The chambers were then closed again and incubated for 90 min at 32 ± 1 °C. After incubation, the content of the posterior chamber was thoroughly mixed. Then, the permeability of the cornea was measured as optical density of the liquid at 490 nm.

Results and discussion

In vitro

Other effects / acceptance of results:

In the negative control, no signs of eye irritation were observed.
The positive control induced showed effects on the cornea of the bovine eye.
The test item Baccartol Crude showed no effects on the cornea of the bovine eye. The calculated IVIS (in vitro irritancy score) is 2.71.

The experiment is considered as sufficient for the classification of the test item, because all three replicates of the test item lead to the same assessment for the test item.

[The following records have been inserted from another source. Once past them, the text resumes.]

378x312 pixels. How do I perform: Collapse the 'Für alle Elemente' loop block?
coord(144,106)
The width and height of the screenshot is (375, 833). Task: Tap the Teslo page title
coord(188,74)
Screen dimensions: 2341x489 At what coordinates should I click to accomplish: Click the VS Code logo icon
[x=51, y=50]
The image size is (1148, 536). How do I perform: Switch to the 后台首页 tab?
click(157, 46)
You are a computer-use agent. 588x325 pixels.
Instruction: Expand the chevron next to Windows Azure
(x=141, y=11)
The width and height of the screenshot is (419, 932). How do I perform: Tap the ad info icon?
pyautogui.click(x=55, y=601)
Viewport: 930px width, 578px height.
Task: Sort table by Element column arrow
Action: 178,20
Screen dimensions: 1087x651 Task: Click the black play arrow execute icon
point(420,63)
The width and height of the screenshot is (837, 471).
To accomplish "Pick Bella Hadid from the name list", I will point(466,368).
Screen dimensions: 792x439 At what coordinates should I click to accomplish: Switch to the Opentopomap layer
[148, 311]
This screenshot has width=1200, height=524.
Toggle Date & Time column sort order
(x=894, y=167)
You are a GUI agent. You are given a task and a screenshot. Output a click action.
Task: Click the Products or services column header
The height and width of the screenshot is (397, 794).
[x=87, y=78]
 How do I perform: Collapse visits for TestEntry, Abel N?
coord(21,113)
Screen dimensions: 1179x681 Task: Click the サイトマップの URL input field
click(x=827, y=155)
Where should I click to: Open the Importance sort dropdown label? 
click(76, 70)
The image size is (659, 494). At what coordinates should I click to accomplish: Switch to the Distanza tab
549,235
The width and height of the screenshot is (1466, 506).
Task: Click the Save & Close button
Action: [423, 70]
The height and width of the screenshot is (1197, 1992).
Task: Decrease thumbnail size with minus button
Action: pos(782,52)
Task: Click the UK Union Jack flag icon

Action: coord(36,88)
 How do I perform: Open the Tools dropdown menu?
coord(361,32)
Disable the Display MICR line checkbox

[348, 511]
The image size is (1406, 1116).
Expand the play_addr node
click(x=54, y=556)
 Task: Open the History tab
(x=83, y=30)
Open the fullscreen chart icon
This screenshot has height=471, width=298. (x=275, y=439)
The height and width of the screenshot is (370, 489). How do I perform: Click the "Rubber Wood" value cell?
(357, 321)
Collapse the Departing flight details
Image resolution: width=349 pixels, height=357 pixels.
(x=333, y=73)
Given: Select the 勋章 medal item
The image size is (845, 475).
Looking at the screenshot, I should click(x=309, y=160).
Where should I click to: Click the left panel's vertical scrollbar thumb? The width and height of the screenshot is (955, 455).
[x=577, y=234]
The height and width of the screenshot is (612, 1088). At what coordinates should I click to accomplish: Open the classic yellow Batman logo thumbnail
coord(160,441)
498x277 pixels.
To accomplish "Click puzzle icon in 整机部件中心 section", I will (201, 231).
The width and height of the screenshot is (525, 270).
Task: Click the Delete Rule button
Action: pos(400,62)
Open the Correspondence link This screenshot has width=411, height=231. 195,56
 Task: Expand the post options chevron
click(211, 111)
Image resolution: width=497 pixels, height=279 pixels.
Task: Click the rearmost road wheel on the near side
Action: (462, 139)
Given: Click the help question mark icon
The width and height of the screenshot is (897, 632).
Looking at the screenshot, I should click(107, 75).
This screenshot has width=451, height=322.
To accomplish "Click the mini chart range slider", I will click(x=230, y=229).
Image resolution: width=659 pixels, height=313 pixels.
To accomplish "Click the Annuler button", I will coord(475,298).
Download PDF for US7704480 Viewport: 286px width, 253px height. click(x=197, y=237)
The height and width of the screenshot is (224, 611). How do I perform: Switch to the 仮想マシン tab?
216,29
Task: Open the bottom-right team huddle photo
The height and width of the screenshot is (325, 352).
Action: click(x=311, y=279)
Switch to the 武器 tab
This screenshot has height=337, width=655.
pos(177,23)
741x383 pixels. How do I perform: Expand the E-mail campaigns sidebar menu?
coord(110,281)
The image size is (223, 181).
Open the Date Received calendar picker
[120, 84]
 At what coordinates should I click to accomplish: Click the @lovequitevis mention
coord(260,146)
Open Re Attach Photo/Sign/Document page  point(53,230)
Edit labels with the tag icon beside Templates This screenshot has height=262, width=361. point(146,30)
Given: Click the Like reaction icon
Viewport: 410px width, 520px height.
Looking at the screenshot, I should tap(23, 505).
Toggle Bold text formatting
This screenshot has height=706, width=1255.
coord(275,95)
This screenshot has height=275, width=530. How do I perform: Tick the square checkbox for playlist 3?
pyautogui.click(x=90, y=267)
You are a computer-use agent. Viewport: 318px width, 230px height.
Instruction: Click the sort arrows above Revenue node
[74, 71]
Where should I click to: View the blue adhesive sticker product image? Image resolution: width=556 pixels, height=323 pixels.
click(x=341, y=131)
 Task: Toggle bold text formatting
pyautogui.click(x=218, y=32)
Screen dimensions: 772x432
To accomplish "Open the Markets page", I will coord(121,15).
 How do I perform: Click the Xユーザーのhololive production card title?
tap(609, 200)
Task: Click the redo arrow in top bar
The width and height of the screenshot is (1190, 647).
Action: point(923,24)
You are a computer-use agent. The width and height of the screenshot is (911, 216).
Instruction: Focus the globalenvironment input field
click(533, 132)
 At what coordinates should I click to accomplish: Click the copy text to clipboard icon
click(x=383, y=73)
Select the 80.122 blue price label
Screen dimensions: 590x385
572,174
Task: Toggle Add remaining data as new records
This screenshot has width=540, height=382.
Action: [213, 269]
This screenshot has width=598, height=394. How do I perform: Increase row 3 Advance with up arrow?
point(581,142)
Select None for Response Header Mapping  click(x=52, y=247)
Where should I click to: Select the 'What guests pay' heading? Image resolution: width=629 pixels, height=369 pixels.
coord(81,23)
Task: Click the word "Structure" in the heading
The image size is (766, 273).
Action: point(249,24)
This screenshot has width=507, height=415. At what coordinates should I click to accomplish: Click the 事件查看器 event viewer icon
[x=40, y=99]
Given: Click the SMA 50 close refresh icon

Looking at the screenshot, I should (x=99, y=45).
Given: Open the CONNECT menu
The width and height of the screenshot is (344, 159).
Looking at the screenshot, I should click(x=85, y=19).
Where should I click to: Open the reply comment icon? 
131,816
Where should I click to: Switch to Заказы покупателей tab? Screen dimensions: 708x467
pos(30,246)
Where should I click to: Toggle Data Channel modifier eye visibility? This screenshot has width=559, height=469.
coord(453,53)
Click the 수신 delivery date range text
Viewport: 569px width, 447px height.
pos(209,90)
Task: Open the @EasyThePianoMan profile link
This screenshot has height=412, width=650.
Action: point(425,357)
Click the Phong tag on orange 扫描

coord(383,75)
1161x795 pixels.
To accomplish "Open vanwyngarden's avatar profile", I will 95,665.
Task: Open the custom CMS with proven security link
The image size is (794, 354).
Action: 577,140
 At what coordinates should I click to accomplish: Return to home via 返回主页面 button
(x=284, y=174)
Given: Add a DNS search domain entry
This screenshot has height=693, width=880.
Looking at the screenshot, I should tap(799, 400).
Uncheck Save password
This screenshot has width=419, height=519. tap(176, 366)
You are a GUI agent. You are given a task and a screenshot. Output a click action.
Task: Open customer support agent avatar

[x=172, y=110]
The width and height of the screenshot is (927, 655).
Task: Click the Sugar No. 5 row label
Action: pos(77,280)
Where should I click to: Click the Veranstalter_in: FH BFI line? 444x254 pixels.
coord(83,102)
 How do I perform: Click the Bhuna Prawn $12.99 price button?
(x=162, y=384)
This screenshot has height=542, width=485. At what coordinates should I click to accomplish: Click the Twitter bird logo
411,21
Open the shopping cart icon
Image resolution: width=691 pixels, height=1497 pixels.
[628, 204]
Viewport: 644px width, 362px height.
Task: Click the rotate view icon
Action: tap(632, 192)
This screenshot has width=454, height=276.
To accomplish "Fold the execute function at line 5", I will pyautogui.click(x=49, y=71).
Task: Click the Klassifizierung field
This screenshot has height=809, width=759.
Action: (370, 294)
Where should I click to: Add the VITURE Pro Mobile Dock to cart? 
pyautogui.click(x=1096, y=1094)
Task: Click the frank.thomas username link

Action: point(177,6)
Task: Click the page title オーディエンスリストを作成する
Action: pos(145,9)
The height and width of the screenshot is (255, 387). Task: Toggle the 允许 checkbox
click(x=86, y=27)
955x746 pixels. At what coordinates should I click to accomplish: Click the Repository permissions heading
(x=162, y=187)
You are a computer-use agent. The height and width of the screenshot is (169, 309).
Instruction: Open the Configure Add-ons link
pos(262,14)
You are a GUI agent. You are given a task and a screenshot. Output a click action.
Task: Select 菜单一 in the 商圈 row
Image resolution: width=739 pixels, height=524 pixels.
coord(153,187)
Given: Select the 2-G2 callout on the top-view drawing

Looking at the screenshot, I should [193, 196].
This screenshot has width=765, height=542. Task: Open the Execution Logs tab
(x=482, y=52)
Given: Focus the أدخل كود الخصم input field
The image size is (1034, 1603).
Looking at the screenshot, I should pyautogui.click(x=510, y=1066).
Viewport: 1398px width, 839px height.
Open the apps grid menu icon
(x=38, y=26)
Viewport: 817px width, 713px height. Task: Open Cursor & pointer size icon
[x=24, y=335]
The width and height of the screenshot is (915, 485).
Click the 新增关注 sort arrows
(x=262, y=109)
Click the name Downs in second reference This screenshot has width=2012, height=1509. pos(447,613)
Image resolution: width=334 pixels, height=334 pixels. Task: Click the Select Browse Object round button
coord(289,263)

Applicant's summary and conclusion

Interpretation of results:

GHS criteria not met

Conclusions:

This in vitro study was performed to assess corneal damage potential of Baccartol Crude by quantitative measurements of changes in opacity and permeability in a bovine cornea. The test item Baccartol Crude was brought onto the cornea of a bovine eye which previously had been incubated with cMEM without phenol red at 32 ± 1 °C for 1 h and whose opacity had been determined. The test item was incubated on the cornea for 10 min at 32 ± 1 °C. After removal of the test item and 2 h post-incubation, opacity and permeability values were measured.
The test item was tested pure.
Under the conditions of this test, the test item Baccartol Crude showed no effects on the cornea of the bovine eye. The calculated IVIS (in vitro irritancy score) is 2.71.
According to OECD Guideline no. 437 (Jul. 2013), a substance with an IVIS ≤ 3 requires no classification for eye irritation or serious eye damage.
The negative control (physiological sodium chloride solution) and the positive control (undiluted dimethylformamide) have met the validity criteria.
No observations were made which might cause doubts concerning the validity of the study outcome. The test is considered valid.